With my telescope, I became an avid amateur astronomer. When most teenagers were carousing at night, I was deep in the back yard, observing the stars with my telescope. Mostly I used a 150x lens, though I also had 250x, sometimes using this one on such objects as the moon or the rings of Saturn. But I typically cruised the heavens at 150x, a star atlas at hand as well as a flashlight with a red bulb to protect the sensitivity of my eyes. I stopped at star clusters, double stars, nebulae, and planets. Occasionally I would make drawings of what I saw, charting the movement of the four readily visible moons of Jupiter during a week. Now and again a comet would come within range of my telescope, which was always an event not to miss. “Huggy Boy’s” radio show started at midnight and often I’d be deep in the back yard by then, peering through the telescope, and I’d listen to Huggy Boy play rhythm-n-blues and rock-n-roll at low volume in the silent neighborhood night, staying up till two or three in the morning.

I built a cardboard device that held a screen at the telescope’s eyepiece so I could project the image of the sun onto it, and I charted a cycle of sunspots. One afternoon while drawing sunspots, an extraordinary thing happened. As I was drawing, my eyes moving from screen to paper, three oval objects in a “V” formation crossed the face of the sun.
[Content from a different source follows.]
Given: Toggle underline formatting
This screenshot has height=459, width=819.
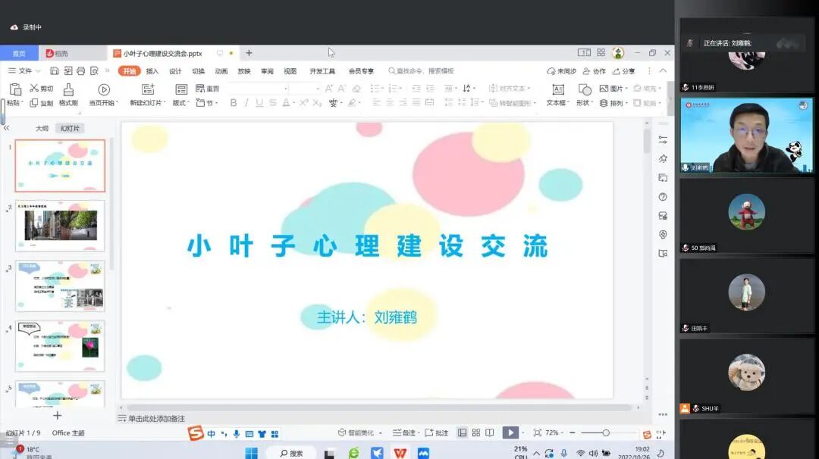Looking at the screenshot, I should pos(260,102).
The sun was perhaps six inches in diameter on my screen, and it took these objects only four or five seconds to make their pass. I looked up – and saw flakes of ash. In those days every household had its own backyard incinerator, and Mom was burning trash. I dismissed what I saw as flecks of ash passing in front of the telescope.
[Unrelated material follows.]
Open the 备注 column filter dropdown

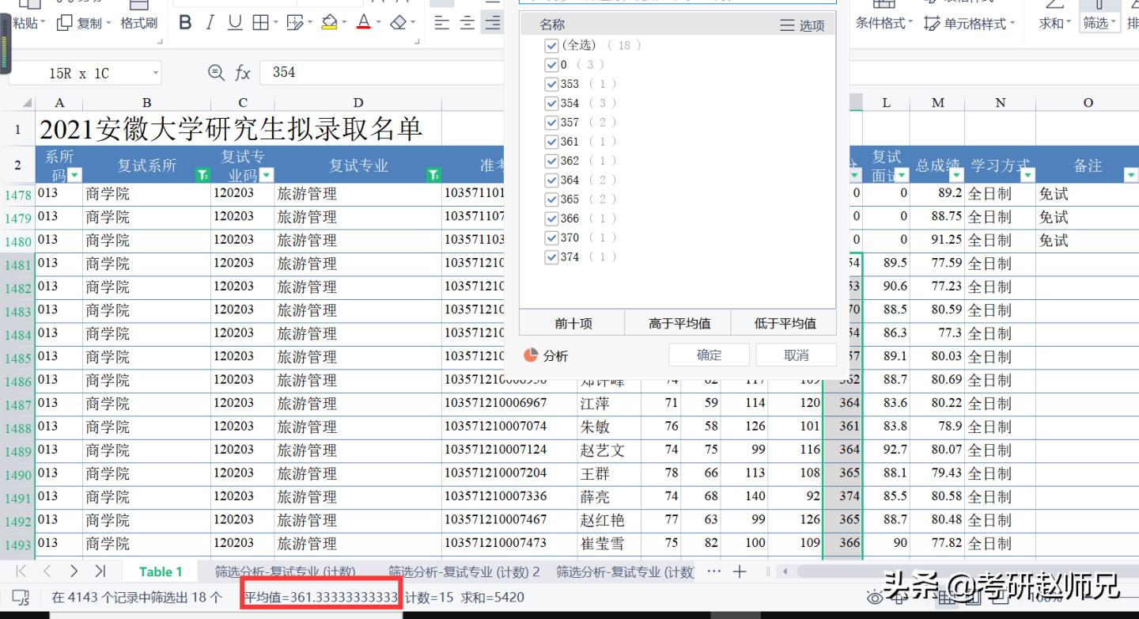(x=1130, y=175)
But a few hours after I had put away the telescope, I realized this could not be so because the oval objects, like the sun, were in perfect focus. I had a problem to solve! I calculated the least distance from the telescope that an object would have to be in order to be in focus. It was far too great to be ash in the sky – the objects had to be flying. I made a graph, estimating their relative size, speed and height in order to pass across a six-inch sun in five seconds. The figures were literally “out of this world.” In other words, I had made a very unusual UFO sighting! I’ve believed in UFOs ever since.

Eventually I applied to become a member of the American Association of Variable Star Observers, an organization of amateur astronomers working for Harvard Observatory to record the varying brightness of variable stars in the sky. I was accepted and became one of the few teenagers in America to be a member of the A.A.V.S.O. I was assigned three variable stars to watch as often as possible, and I reported on the brightness of these stars with regularity throughout the year. If I had to get up at three in the morning to see them, then I set my alarm to get up at three in the morning. These stars were my responsibility, and as far as I was concerned Harvard Observatory was depending on me. I wasn’t about the let them down. My stars, for the moment at least, interested me far more than girls or even sports. I was on my way to becoming what many kids would call a nerd.

When I left home in 1959, I did not take my telescope with me. Although I reclaimed it in time, I never again used it with the almost nightly regularity that I did through most of high school. Eventually I gave it away to the astronomy department at the University of Oregon when I was a graduate student there.

I also stopped being an active amateur astronomer. I still remember much of what I learned in those years, such as the names of constellations and the location of galaxy highlights, but when I look at the night sky today it is with as much nostalgia as wonder, remembering a past life when nothing seemed more important in the world than to get up at three in the morning to estimate the brightness of a variable star so I could get the result in the morning mail to Harvard Observatory.